##### Supplied material
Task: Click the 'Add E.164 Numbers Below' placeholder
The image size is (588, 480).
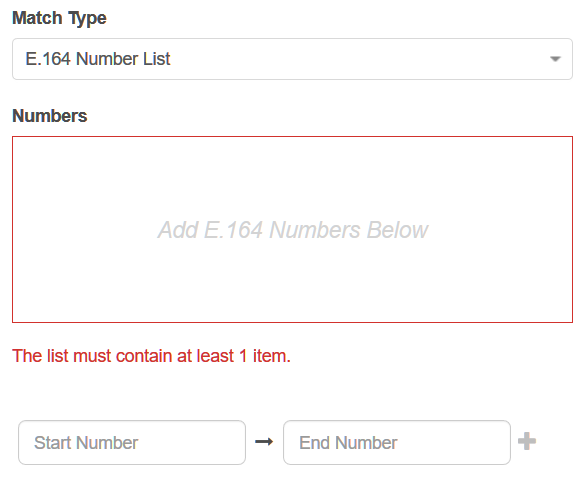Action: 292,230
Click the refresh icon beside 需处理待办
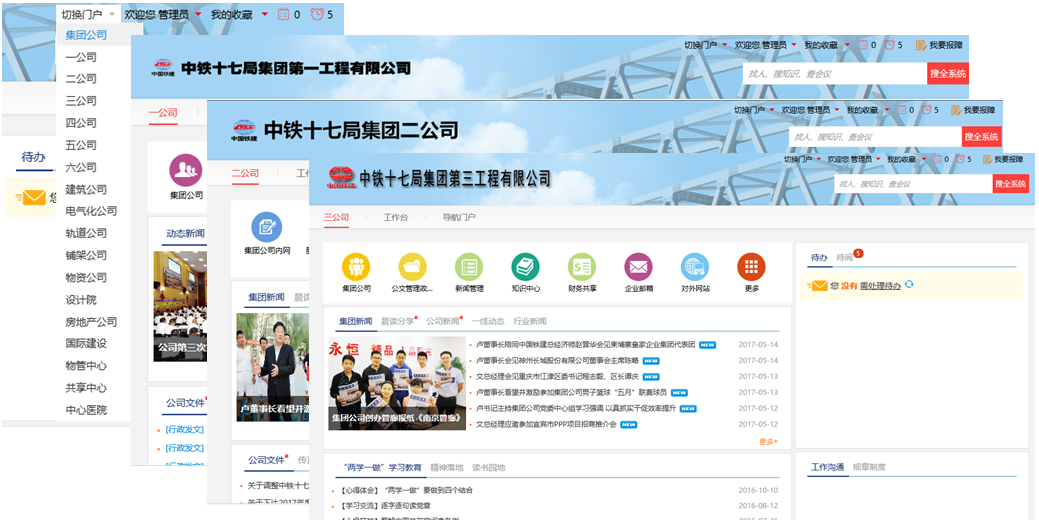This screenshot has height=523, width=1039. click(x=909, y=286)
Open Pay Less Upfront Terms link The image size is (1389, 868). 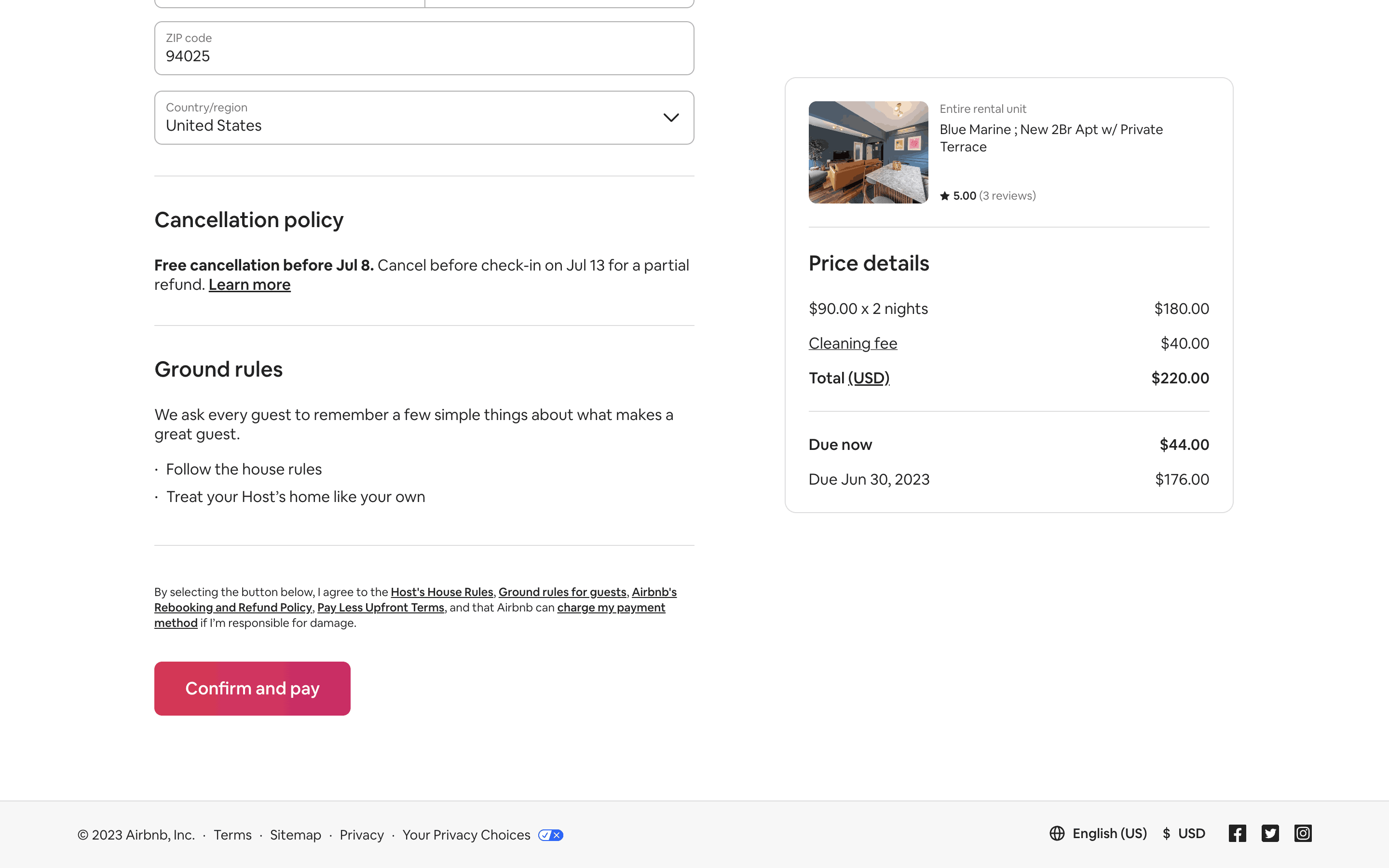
##########
Problem requirements
All entries above must be duplicated exactly; please omit any picture they hold.

Result of the task
Task: Click the 'Add E.164 Numbers Below' placeholder
The image size is (588, 480).
Action: 292,230
Click the refresh icon beside 需处理待办
This screenshot has height=523, width=1039. click(x=909, y=286)
Open Pay Less Upfront Terms link The image size is (1389, 868). 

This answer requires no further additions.